VOLCKER OU VICKERS
Les électeurs français, bien, malgré eux, sont invités à se pencher sur la « FINANCE ».
La proposition de séparer les activités de dépôts des activités spéculatives dans les banques offre-t-elle toute garantie pour les particuliers et les entreprises ? À voir le nombre de faillites de banques strictement de dépôts qui se sont produites aux États-Unis au cours de l’année 2011, il ne le semble pas. En effet, dans différents États, 23 de ces établissements ont été déclarés en faillite ; les dix plus importants représentaient un ensemble d’actifs de plus de 9 milliards et le coût total pour le fonds de garantie s’est élevé à plus de 2 milliards. La recherche de la protection des déposants se trouve donc ailleurs.
Une solution a été proposée aux USA par Paul Volcker, un des conseillers économiques du président Barack Obama, qui dirige le Conseil pour la reconstruction économique (Economic Recovery Advisory Board). Durant la crise financière de 2007-2008 Volcker a été extrêmement critique envers les banques, jugeant que leur réponse à la crise avait été inadéquate. Ainsi a-t-il plaidé pour plus de régulation, insistant pour que les banques de dépôts ne puissent s'engager dans des opérations risquées (gestion sur fonds propre, capital-investissement, investissements dans des fonds de pension). Le 21 janvier 2010, le président Obama, faisant siennes ces suggestions a proposé une nouvelle réglementation bancaire qu'il a surnommée « The Volcker Rule », en référence aux fortes plaidoiries de Volcker en leur faveur. Une version différente est envisagée par les Anglais sous le nom de loi Vickers. Cette régulation envisagée pour 2015 par le gouvernement de David Cameron a pour ambition de séparer au sein de chaque groupe bancaire la banque de détail de la banque de financement et d’investissement (BFI).
Aujourd’hui plusieurs banquiers français, notamment Frédéric Oudéa de la Société Générale, et François Pérol de la BPCE reconnaissent qu’il est « parfaitement légitime de dire que l’on ne souhaite pas que les dépôts de Français ou de contribuables soient mis à risque par des activités spéculatives sans intérêt pour l’économie. Ils se disent prêts à discuter de la manière de renforcer encore ce point ».
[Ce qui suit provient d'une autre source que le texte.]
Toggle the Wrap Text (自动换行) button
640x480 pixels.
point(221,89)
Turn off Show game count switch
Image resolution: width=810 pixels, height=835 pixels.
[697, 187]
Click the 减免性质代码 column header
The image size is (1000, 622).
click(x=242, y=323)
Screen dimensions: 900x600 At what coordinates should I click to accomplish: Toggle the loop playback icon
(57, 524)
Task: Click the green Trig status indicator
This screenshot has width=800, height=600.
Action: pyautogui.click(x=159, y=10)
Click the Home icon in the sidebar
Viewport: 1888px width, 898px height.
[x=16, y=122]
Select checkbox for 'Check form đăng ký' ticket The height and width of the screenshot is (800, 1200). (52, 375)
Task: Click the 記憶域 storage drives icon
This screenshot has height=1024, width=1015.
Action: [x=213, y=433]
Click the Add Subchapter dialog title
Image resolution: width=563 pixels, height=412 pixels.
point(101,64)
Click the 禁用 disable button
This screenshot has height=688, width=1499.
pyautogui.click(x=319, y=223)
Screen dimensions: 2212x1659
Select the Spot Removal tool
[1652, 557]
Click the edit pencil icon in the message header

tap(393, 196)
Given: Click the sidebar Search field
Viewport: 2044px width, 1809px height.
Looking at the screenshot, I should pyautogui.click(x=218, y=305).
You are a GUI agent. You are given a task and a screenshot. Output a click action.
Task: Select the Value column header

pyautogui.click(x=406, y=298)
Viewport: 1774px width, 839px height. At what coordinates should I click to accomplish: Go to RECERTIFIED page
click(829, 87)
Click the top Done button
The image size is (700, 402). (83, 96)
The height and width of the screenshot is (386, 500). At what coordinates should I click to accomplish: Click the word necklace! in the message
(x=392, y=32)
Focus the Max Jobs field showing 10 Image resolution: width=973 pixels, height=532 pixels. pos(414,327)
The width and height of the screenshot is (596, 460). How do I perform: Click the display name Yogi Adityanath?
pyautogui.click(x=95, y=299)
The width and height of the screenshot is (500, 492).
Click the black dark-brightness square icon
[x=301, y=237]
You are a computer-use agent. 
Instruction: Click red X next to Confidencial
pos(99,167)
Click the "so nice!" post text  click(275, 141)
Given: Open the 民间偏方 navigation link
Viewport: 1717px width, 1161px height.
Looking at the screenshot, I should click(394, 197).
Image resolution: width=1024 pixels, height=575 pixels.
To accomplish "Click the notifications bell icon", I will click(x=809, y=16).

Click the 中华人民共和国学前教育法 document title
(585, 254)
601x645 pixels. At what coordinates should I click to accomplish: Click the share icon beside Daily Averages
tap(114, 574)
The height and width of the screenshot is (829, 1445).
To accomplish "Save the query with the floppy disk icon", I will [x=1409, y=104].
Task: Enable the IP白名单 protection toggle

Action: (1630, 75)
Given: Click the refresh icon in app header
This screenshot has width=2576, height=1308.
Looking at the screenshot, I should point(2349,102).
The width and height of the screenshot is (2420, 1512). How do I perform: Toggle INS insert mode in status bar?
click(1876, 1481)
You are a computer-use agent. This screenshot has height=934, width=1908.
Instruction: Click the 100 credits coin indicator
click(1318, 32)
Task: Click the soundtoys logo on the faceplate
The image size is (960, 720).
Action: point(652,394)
Ils ne font cependant pas mystère de leur préférence pour la loi Volcker qui va s’imposer aux États-Unis et ils envisagent même de prendre les devants pour éviter la version britannique (Vickers). « Je crois que ce serait une mauvaise loi, plaide F. Oudéa, car il est nécessaire dans les activités de marchés de distinguer ce qui est spéculation de ce qui est nécessaire au financement de l’entreprise ».
La loi Vickers qui repose sur une filialisation de la banque de détail, poserait une difficulté majeure aux groupes mutualistes construits sur une logique inverse où la BFI est filiale de la banque de réseau , comme Natixis dans le groupe BPCE par exemple.
Deux logiques différentes
Les approches de Washington et de Londres diffèrent profondément (alors qu’on cherche à nous les vendre comme équivalentes). Selon Fabrice Asvazadourian, associé du cabinet Roland Berger, « l’approche américaine est à la fois plus ciblée et radicale. Les Américains veulent interdire les activités spéculatives pour compte propre des banques et maîtriser le risque sur les produits dérivés en incitant très fortement leur traitement dans un processus identique à celui des actions cotées. Cette approche a des implications plus évidentes et une mise en œuvre plus simple pour l’industrie financière ». Elle a surtout le mérite pour les banques françaises (et sans doute européennes) d’être déjà largement dans les tuyaux : depuis quatre ans les établissements ont drastiquement réduit leurs activités de fonds propres et ils poursuivent le mouvement alors que des équipes entières sont parties rejoindre les hedge fund.
Personnellement, François Pérol va même jusqu’à formuler l’interdiction qui pourrait être faite aux banques : « Je suis d’accord pour interdire aux banques toute activité spéculative lorsqu’elle agit pour son compte ». Elle a le mérite d’être claire et précise.